Exode des Parisiens : tranche de vie
« Ceux qui ont une maison de campagne ont de la chance », souffle le chauffeur de taxi. Tandis que la voiture s’engage dans un embouteillage inhabituel, les trottoirs désertés, sous un ciel morne, les derniers touristes se saisissent de leur appareil photo pour figer cette étrange atmosphère. Ce matin, Paris a la gueule de bois. Livide, le conducteur ajoute : « J’ai des jumeaux de 3 ans et un grand qui a 5 ans, ça va être dur, 45 jours… »

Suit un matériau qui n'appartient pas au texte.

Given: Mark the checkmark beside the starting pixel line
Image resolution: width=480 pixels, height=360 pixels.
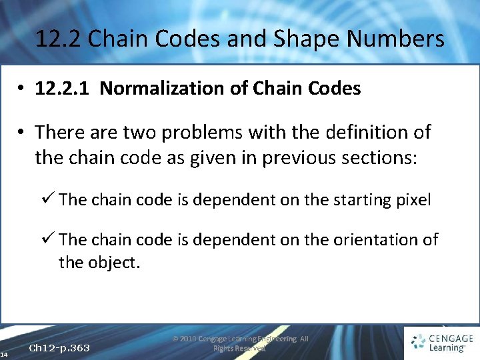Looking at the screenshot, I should tap(50, 199).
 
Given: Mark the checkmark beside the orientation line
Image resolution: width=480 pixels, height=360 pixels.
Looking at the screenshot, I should tap(50, 239).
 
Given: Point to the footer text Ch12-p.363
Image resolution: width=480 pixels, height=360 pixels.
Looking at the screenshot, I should tap(60, 348).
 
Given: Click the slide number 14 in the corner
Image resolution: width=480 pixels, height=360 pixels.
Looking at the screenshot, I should tap(4, 354).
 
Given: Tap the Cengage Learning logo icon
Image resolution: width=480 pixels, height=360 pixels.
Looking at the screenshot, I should tap(419, 342).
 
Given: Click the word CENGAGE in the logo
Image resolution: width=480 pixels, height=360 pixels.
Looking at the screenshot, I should tap(450, 338).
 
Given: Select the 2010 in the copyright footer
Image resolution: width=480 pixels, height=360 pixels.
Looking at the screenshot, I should tap(189, 339).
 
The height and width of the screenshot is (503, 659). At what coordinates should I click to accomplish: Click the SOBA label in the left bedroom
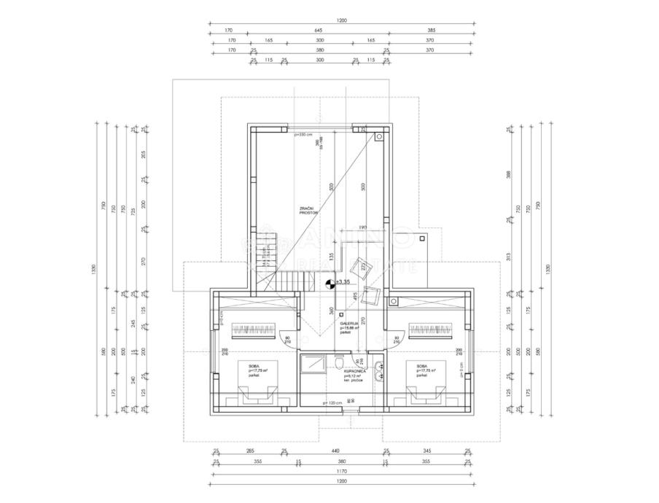tap(254, 366)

En gare de Bercy, situation déconcertante, les voyageurs affluent. Valises pleines, sacs à dos bourrés à vous rompre la clavicule… c’est l’exode. On déserte les lieux contaminés en s’entassant dans les TER - ceux qui ne sont pas annulés -, en remontant, quand on y pense, le bout de tissu qui nous couvre le nez. C’est la valse des bagages, des boucles d’oreille égarées, on rembobine les vieux slogans et, entre deux snaps, on parle même de guerre. Quelques heures plus tard, ce mot nous sera rabâché par six fois. Tout d’un coup, un homme s’affole : « Laissez-moi passer, laissez-moi passer, je veux sortir ! » Il enjambe les passagers assis par terre, trébuche sur une trottinette électrique (même dans le train), fait voltiger sa petite valise et finit par atteindre le quai, dégoulinant de sueur. « Mais calmez-vous, il n’y a pas le feu ! », lance une femme qu’il vient de bousculer. Surtout, garder le sang-froid.

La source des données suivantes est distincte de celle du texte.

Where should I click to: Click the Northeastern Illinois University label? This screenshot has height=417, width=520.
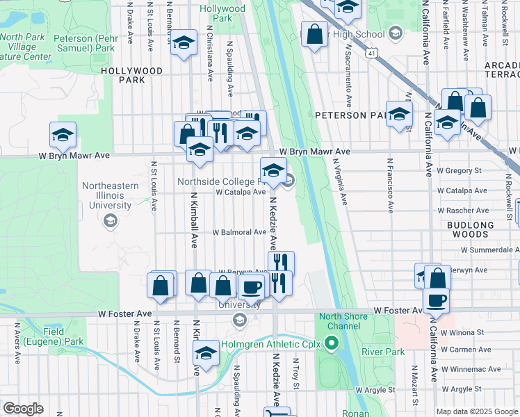click(x=106, y=196)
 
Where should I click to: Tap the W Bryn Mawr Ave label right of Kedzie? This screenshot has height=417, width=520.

« Il y a des cas, dans l’Yonne ? », s’interroge une voix d’outre-tombe. « Je ne sais pas, mais il ne faut pas se leurrer, ce qui se passe à Paris se passera dans les campagnes », répond une jeune femme. Le virus aussi se met au vert. « Allez à la montagne ! », assène-t-elle. « Non, moi, je vais dans mon jardin, impossible de rester enfermée à Paris », rétorque une autre dame, assise entre deux voitures.

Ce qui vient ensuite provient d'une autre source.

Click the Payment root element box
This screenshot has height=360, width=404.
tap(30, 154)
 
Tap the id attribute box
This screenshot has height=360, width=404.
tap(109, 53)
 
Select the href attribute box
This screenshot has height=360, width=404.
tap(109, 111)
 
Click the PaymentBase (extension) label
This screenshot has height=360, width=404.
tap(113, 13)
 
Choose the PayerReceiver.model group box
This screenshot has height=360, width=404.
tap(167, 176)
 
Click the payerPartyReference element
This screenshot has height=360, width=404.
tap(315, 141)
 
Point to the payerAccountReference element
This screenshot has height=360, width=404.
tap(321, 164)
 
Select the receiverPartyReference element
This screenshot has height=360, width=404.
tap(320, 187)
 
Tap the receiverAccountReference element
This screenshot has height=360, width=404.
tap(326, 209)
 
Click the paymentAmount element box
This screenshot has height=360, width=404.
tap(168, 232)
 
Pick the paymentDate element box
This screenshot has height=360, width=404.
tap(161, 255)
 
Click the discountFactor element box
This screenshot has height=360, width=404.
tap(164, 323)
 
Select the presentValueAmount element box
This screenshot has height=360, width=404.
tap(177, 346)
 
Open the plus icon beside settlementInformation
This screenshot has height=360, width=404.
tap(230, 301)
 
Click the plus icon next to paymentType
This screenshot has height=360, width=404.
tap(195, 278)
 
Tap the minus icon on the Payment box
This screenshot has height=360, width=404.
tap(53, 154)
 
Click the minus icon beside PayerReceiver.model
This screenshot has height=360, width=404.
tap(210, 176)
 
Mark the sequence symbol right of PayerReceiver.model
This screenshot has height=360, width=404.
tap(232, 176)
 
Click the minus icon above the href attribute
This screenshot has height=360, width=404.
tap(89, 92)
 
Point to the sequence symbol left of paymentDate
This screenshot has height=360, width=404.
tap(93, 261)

L’une d’elles s’emporte : « En même temps, si on avait commencé à se laver les mains plus tôt, on n’en serait pas là ! Dans le métro, le matin, des gens vont travailler sans se laver, ça n’a jamais tué personne de se laver ! On va y revenir, au choléra ! L’être humain est dégueulasse ! » Derrière leurs masques, leurs foulards et leurs cols, les passagers acquiescent, consternés. D’autres, las, se réfugient dans un demi-sommeil, l’œil aux aguets.
À l’approche de Sens, les sourires se délient. Comme si la frontière épidémique avait été franchie. Bas les masques, hauts les cœurs. On se souhaite bon courage, on se rassure, on se dit « À bientôt » sans se connaître. En fait, on se manque déjà.